Now Barack Obama becomes one of the only Senators ever to even talk about reforming the bill, and... CRICKETS?

Really?

FISA is terribly important, because core Constitutional rights cannot be trampled upon in a supposedly free society. But the heinous bankruptcy bill is also important, and while not diminishing the importance of the 4th Amendment, it's more immediately visceral to people's lives. People who are finding it impossible to pay their bills, whether because of a catastrophic health issue (1/2 of all personal bankruptcies) or a bad mortgage or an extended stop-loss in Iraq, have almost no recourse but to climb on an endless treadmill of payments to their creditors. We have locked in place a permanent underclass of people working for their debt. Now we have a Presidential candidate making the repeal of this nonsense a plank of his agenda.

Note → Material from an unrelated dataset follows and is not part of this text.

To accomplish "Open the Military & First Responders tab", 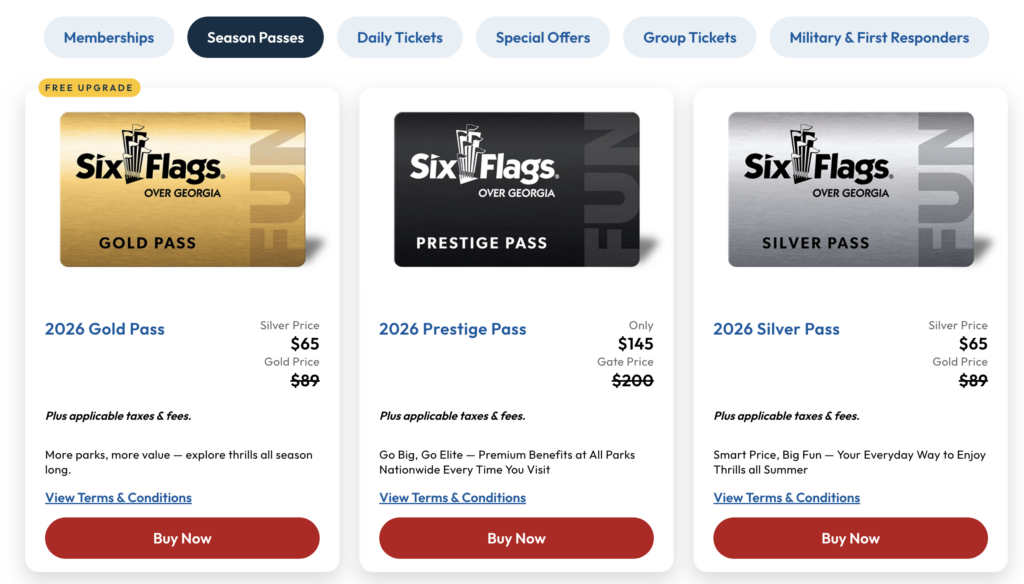I will point(878,37).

I don't know if I'd go as far as Nathan Newman and call Obama a populist. And I think the dissent against some of his recent moves, particularly on FISA and his rhetorical sellout to the far right by bringing up mental illness and late-term abortion practices, is entirely warranted. But there has to be a balance. There's a tunnel vision in the blogs right now, with everyone wedded to the "betrayal" narrative with respect to Obama. I can understand why, in this age of Democratic betrayal, people would think that. But if you can recognize those places where Obama has fallen down, you can also recognize those where he stood up, in fact taller than any leading Democrat, on an issue that was part of the progressive core not but three years ago.

I'm not going to like everything Obama does, and I won't stop putting pressure on him to enact a progressive agenda that meets with my values. But I'm also not going to refuse to acknowledge those places where Obama is being bold, and I'm going to praise him for them.